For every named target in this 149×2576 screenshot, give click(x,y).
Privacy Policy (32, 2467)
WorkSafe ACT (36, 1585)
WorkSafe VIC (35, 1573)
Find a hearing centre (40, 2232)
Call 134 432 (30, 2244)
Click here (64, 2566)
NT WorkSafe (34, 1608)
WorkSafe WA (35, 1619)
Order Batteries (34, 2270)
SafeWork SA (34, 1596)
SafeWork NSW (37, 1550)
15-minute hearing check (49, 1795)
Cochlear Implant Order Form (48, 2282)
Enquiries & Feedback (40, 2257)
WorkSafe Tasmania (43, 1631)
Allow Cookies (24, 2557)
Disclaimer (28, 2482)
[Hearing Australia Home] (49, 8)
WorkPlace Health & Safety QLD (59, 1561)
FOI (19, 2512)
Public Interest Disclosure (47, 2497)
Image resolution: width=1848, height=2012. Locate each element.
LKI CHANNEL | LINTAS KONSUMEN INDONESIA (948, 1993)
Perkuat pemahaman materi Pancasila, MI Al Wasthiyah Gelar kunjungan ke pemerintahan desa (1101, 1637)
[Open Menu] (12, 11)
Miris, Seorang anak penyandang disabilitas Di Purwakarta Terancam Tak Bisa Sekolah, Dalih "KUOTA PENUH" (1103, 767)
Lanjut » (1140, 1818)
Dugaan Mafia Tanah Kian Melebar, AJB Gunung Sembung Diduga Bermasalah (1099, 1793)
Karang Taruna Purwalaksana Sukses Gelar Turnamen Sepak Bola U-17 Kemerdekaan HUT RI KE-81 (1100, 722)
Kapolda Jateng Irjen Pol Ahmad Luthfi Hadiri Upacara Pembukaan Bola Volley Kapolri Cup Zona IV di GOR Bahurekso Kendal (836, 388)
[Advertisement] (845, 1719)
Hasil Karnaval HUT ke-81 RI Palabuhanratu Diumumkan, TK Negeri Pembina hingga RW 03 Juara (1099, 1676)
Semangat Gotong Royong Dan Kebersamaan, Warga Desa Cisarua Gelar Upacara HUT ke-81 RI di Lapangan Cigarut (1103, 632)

******

» WHAT TO WORK ON
Using the listing above, return word for word each line from the one that has "FOI (19, 2512)" through the one that has "[Open Menu] (12, 11)", and no line outside that range.

» COMPLETED TASK
FOI (19, 2512)
Public Interest Disclosure (47, 2497)
Image resolution: width=1848, height=2012. Locate each element.
LKI CHANNEL | LINTAS KONSUMEN INDONESIA (948, 1993)
Perkuat pemahaman materi Pancasila, MI Al Wasthiyah Gelar kunjungan ke pemerintahan desa (1101, 1637)
[Open Menu] (12, 11)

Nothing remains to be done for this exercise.